=== PROBLEM TO SOLVE ===
Transcribe exactly the lines from the one holding "Choose the Frogcat option" through the closing line of the entries below. Pictures stay out of the copy.

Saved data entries
◇ ◇ ◇

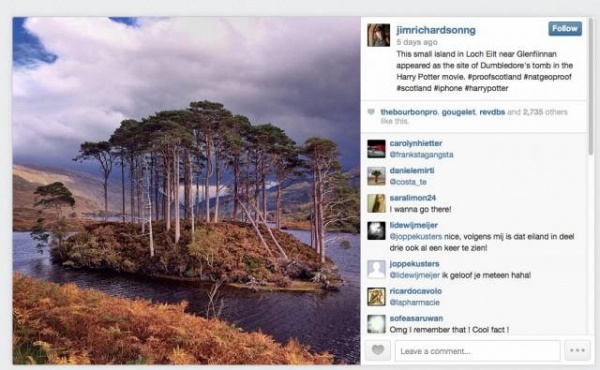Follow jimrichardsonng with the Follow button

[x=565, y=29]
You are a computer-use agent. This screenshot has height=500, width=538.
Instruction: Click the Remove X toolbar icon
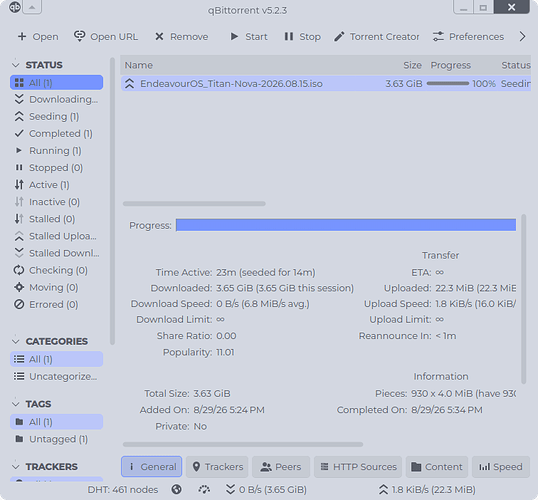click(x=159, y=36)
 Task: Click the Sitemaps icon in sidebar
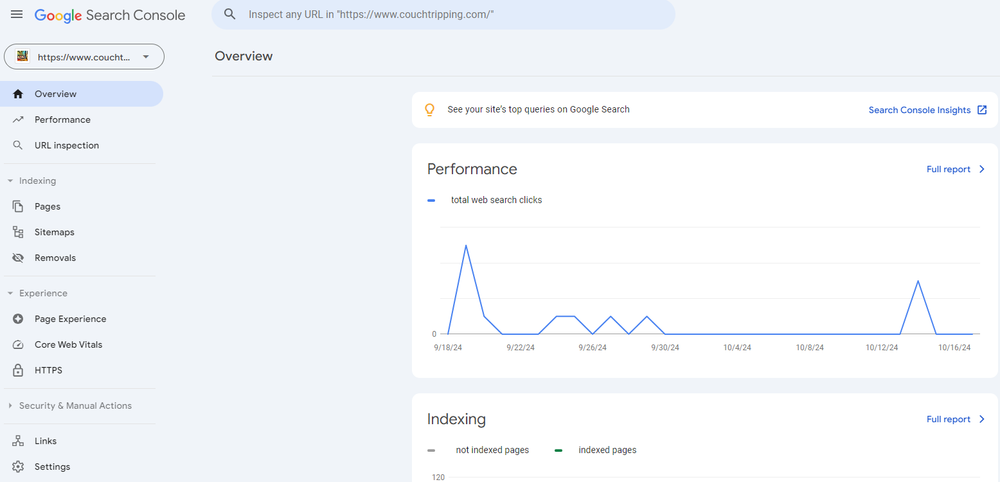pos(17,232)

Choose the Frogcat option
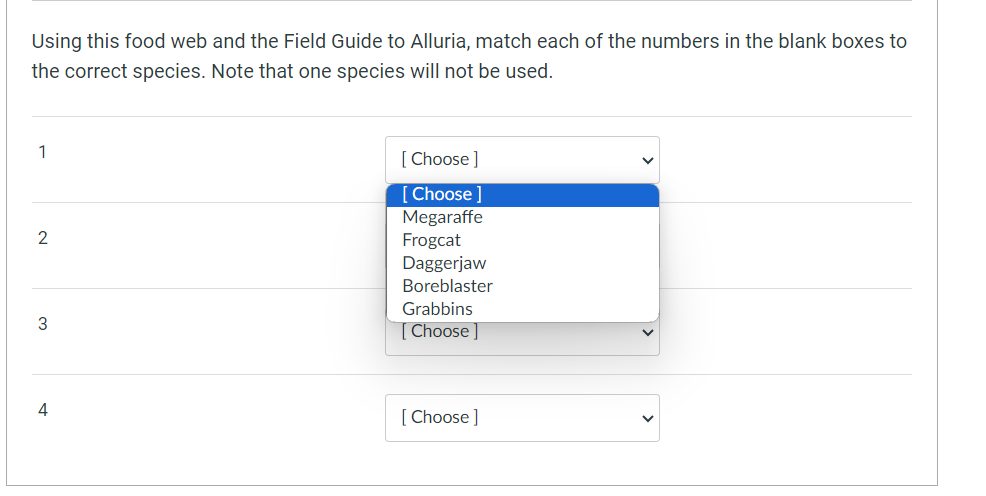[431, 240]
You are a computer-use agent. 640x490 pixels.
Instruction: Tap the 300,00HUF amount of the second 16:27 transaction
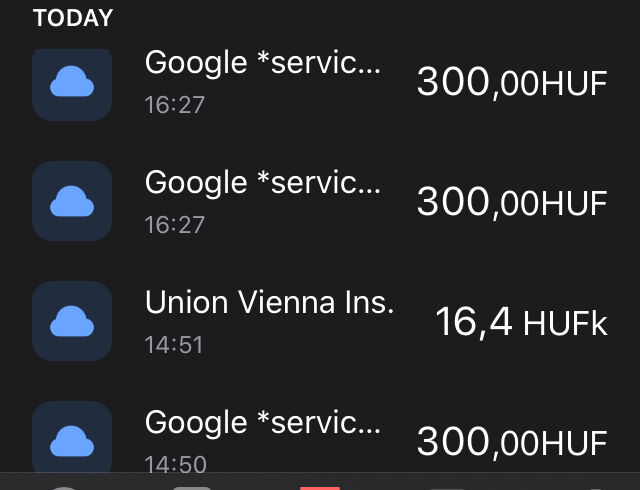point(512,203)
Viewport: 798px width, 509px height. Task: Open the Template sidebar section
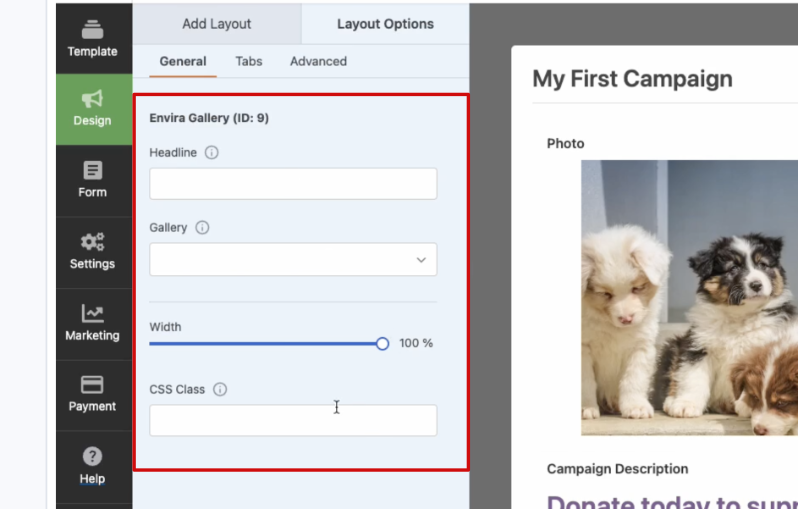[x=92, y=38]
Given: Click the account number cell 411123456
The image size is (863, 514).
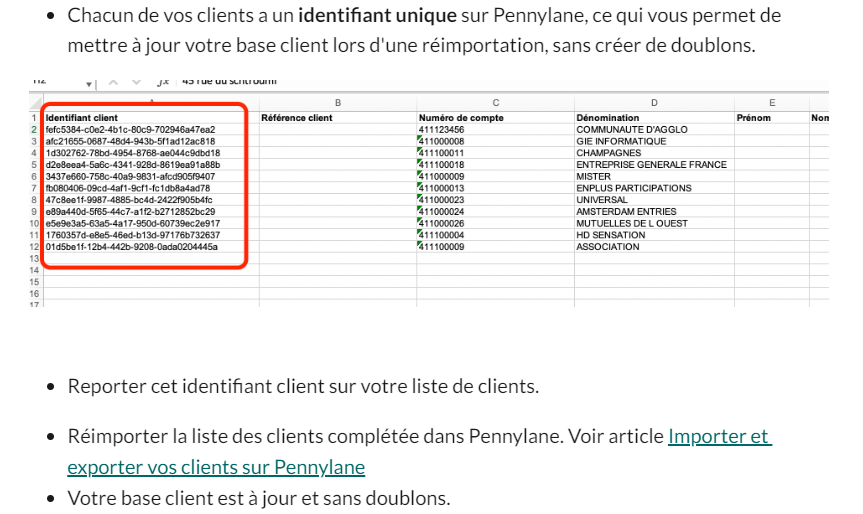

◇ ◇ ◇

=== EXERCISE OUTPUT ===
Choose the Frogcat option
[431, 240]
You are a computer-use agent. 640x490 pixels.
Instruction: Tap the 300,00HUF amount of the second 16:27 transaction
point(512,203)
Viewport: 798px width, 509px height. Task: Open the Template sidebar section
[x=92, y=38]
Given: Click the account number cell 411123456
The image size is (863, 514).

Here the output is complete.